Justice Richard C. Kloch Sr. and the attorneys in the Robie J. Drake case met to try to hash out whether the Niagara County Public Defender’s Office must step aside as Drake’s counsel.

Drake, 48, has been convicted twice of two counts of second-degree murder in the Dec. 5, 1981, shooting deaths of two of his fellow North Tonawanda High School students.

There is no question whether Drake shot Steven Rosenthal, 18, and Amy L. Smith, 16; he admitted doing so during testimony in his second trial in 2010, although he asserted he didn’t know at first that there was anyone in the rusty 1969 Chevrolet Nova he riddled with rifle fire on a dark night in a factory parking lot.
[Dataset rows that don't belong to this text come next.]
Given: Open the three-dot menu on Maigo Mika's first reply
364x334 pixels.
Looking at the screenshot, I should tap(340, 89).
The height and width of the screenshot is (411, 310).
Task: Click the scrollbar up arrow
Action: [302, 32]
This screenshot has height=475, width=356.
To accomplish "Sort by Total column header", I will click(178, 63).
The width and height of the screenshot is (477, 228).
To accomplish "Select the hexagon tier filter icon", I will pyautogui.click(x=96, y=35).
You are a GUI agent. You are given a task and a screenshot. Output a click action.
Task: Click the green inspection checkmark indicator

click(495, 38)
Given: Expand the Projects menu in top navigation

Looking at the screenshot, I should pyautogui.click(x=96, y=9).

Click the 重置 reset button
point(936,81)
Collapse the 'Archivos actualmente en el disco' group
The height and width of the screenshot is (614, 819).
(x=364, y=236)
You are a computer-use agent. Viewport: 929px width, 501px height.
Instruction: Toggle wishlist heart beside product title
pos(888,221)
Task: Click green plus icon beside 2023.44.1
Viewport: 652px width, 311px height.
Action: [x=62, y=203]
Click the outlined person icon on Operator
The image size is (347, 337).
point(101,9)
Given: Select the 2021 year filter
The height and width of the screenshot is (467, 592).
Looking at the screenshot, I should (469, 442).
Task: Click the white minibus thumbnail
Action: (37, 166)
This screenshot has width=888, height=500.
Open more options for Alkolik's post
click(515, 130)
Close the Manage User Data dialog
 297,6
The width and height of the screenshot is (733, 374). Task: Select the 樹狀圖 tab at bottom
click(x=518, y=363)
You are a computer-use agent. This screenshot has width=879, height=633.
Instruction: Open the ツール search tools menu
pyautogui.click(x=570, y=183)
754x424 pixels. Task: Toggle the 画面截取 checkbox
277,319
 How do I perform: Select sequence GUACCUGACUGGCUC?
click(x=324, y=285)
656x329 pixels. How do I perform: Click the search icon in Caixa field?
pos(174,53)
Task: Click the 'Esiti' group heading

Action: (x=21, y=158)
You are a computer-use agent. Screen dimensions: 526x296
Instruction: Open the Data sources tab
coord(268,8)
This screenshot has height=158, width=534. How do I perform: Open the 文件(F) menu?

But both of Drake’s convictions have been thrown out on appeal.

His original trial in 1982 was tainted by the use of a bogus expert witness who committed perjury with the prosecution’s knowledge, the U.S. Second Circuit Court of Appeals ruled in 2009.

A retrial in 2010 resulted in the same verdict, but the Appellate Division of State Supreme Court set the conviction aside because Kloch allowed the prosecution to introduce evidence that purportedly showed Smith’s body was sexually abused after her death. The appeals court found that both prejudicial and irrelevant.

If Drake is again convicted of murder in a third trial, he would continue to face the possibility of spending the rest of his life in prison. A manslaughter verdict – nonintentional killing – would assure him of eventual release at the end of a fixed sentence.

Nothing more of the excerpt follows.